Records provided:
>> Start
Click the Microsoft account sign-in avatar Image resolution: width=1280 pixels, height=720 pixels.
>> End
>> Start
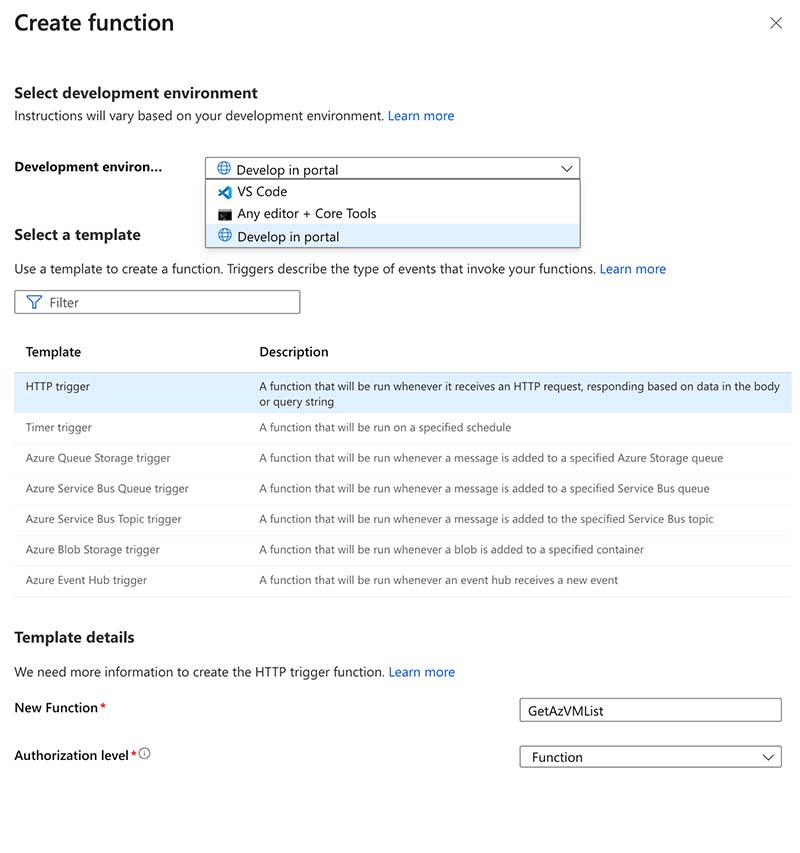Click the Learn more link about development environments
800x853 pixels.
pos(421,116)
>> End
>> Start
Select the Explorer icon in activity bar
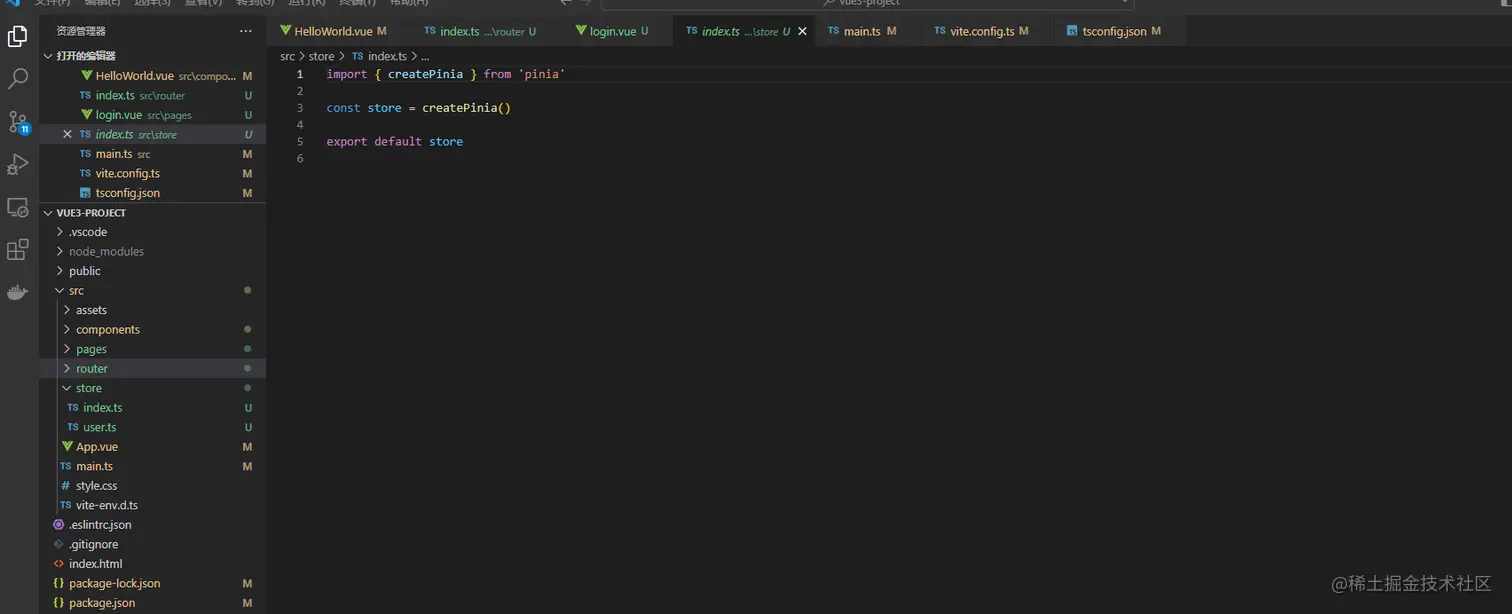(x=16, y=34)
>> End
Required task:
Extract the rows from the line with "Click the Learn" to the line with "pos(421,116)", both included, and repeat them word for word without the pictures.

Expected output:
Click the Learn more link about development environments
800x853 pixels.
pos(421,116)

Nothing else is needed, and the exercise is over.